Opinion

Tim Giago: Walking in the footsteps of the late Ben Bradlee






Tim Giago and Ben Bradlee (1921-2014). File photo courtesy Tim Giago

Remembering Ben Bradlee in Indian Country
Notes from Indian Country
By Tim Giago (Nanwica Kciji)
© Native Sun News

There are faculty luncheons and dinners at Harvard throughout the year. It was at one of these functions in 1990 that I first met Ben Bradlee, the esteemed editor of the Washington Post.

Most of my Nieman Fellow classmates gathered around Bradlee and our curator, Bill Kovach and asked him questions or just listened as he expounded upon the good and evil of new reporting. They were all extremely interested in how he had the courage to publish the Watergate stories in the face of heavy pressure from the Richard Nixon Administration.

I still had a lot of the Indian reservation-reserve or some would say reservation-shyness left in me to jump into the discussion so I stood aside, nursed my soft drink and listened and learned.
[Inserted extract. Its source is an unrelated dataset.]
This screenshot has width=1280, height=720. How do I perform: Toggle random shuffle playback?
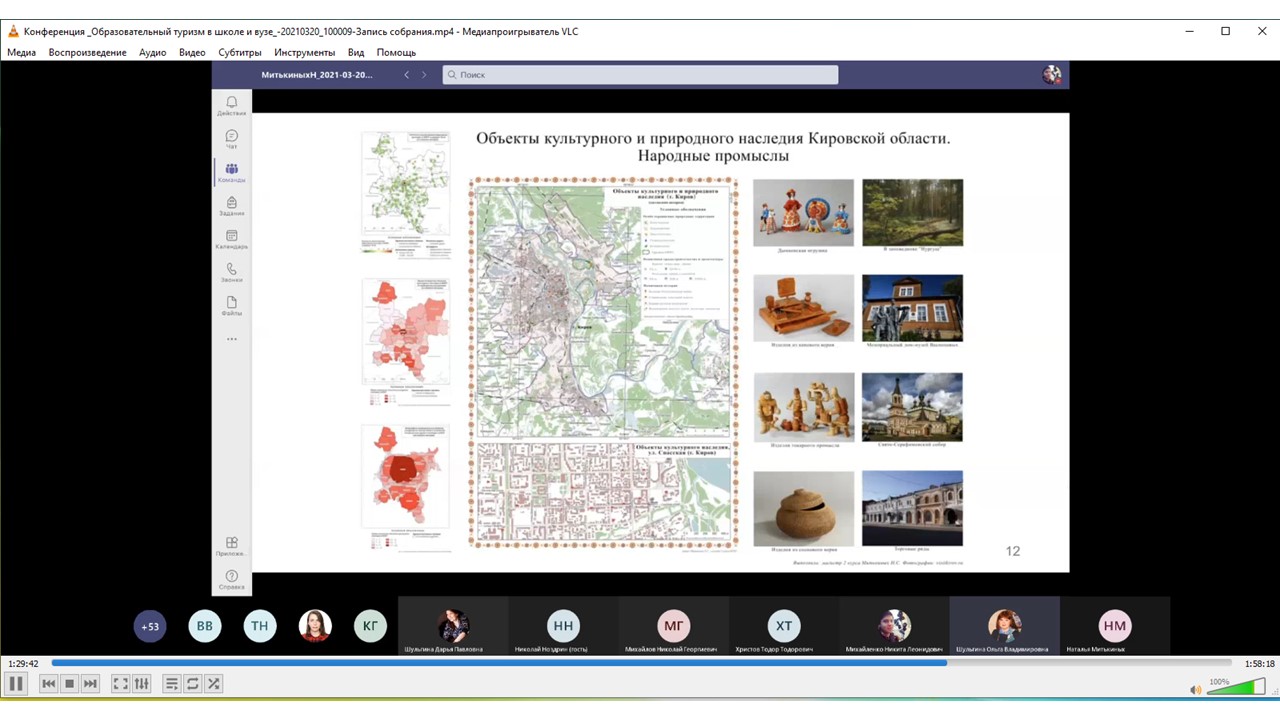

As the crowd moved away from Bradlee and scattered amongst the other guests I noticed Kovach still talking to Bradlee and he nodded in my direction.

As I was speaking with John Carlson, a Nieman Fellow from the Des Moines Register in Iowa, someone tapped me on the shoulder held out his hand and said, “Hi, I’m Ben Bradlee.” I shook his hand and told him I was honored to make his acquaintance.

He said, “All of the Nieman Fellows here are news reporters or journalists of some sort, but you are the only Nieman Fellow that is an editor and publisher of a newspaper.” I told him it was a small Native American newspaper named Indian Country Today and our job was to cover the Native American communities of South Dakota and America.

Bradlee assured me that it was an important newspaper because it was providing news to the least covered people in America. He told me that the main function of a newspaper was to cover the news for its community. “Nearly every small town in America has a community newspaper and they are not all Pulitzer Prize prospects, but they are doing a vital job of providing a news service to the people living in the communities they serve.”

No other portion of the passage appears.